## AUFGABE
Führe das Interview über die Schachbücher nach seinem letzten Satz weiter.

## QUELLE
Im Jahr 2000 erschien „Meyers Schachturnier: Knifflige Situationen aus berühmten Partien. Pocketspiel für Klein- und Großmeister“, der Verlag hatte von mir Texte für diesen Pocketkalender angefragt …
… Sie fassten dann auch als Buchautor Fuß.
Ja, es folgte meine Zeitungskolumnen-Sammlung „64 Monate auf 64 Feldern“ mit Kolumnen, Reportagen und Glanzpartien der Jahre 1997 bis 2002. Danach, 2004 folgte das englischsprachige WM-Buch „Kramnik vs Leko“ in Zusammenarbeit mit Artur Jussupov und Christopher Lutz.
Es folgten weitere Bücher. Ein Dauerprojekt aber ist etwas später quasi aus diesem WM-Buch erwachsen.
Das kann man so sagen. Die „Genies in Schwarzweiß“ erschienen erstmals im Jahr 2016 im Verlag Die Werkstatt. Das Konzept bringt es mit sich, dass regelmäßig Aktualisierungen fällig sind, wenn es neue Weltmeister gibt oder eine Auflage vergriffen ist. Daher gab es 2018 die 2. und jetzt die 3. Auflage.
Handelt es sich bei den Neuauflagen um reine Ergänzungen oder gibt es weitere Veränderungen?
Primär geht es natürlich um die Ergänzungen, um die neuen Weltmeister. Aber auch in den anderen Kapiteln gibt es immer wieder Änderungen und neue Erkenntnisse zu berücksichtigen.
Wie viel Arbeit ist das?
Ich habe von Oktober 2024 bis Januar 2025 intensiv daran gearbeitet.
Was unterscheidet die Arbeit am Buch von der für die Videoserien bei ChessBase?

## VORLIEGENDES MATERIAL

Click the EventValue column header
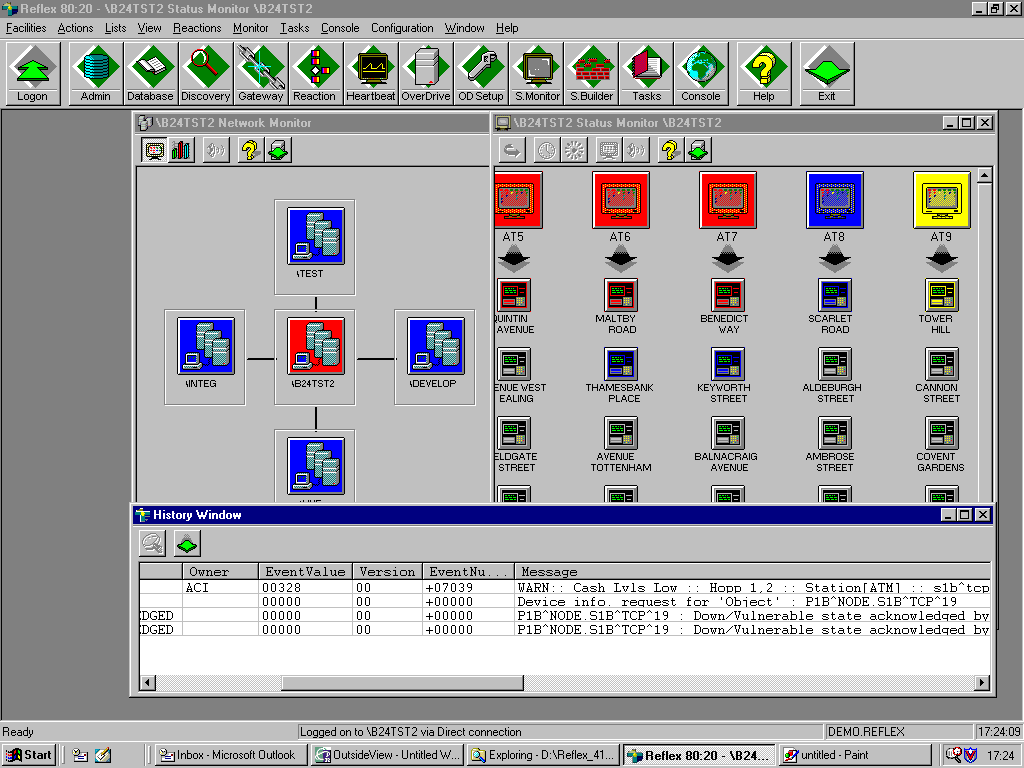The image size is (1024, 768). 304,572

## ERGEBNIS
Auch, wenn ich mich eher als schreibender Autor sehe, macht es mir großen Spaß, Videokurse zu erstellen. Es ist eine komplett andere, ebenfalls sehr intensive Arbeit, mit der ich es sehr genau nehme. Natürlich bin ich kein ausgebildeter Sprecher. Doch die Rückmeldungen bestätigen, dass die Ergebnisse wohl ganz in Ordnung sind.
Wie ist es für sie den fertigen Kurs zu sehen oder das gedruckte Buch in der Hand zu halten?
Das ist für mich nicht so ein Moment des Stolzes, aber ich bin natürlich zufrieden und auch froh, wenn ein Projekt abgeschlossen ist.
Haben Sie schon ein nächstes Buch in Arbeit?
Da ist noch nichts spruchreif. Aber ich arbeite an ein paar Ideen …
Haben Sie schon einen nächsten Videokurs in Arbeit?
Ach, es gibt ja in den Eröffnungen immer wieder so viel Neues und Spannendes und zu entdecken. Aber auch hier ist noch nichts Konkretes zu vermelden. Ich habe in den vergangenen Jahren auch sehr viel Material für ein interaktives Strategie-Training gesammelt. Dies sollte irgendwann mal in eine Form gebracht werden.
Vielen Dank für das Gespräch!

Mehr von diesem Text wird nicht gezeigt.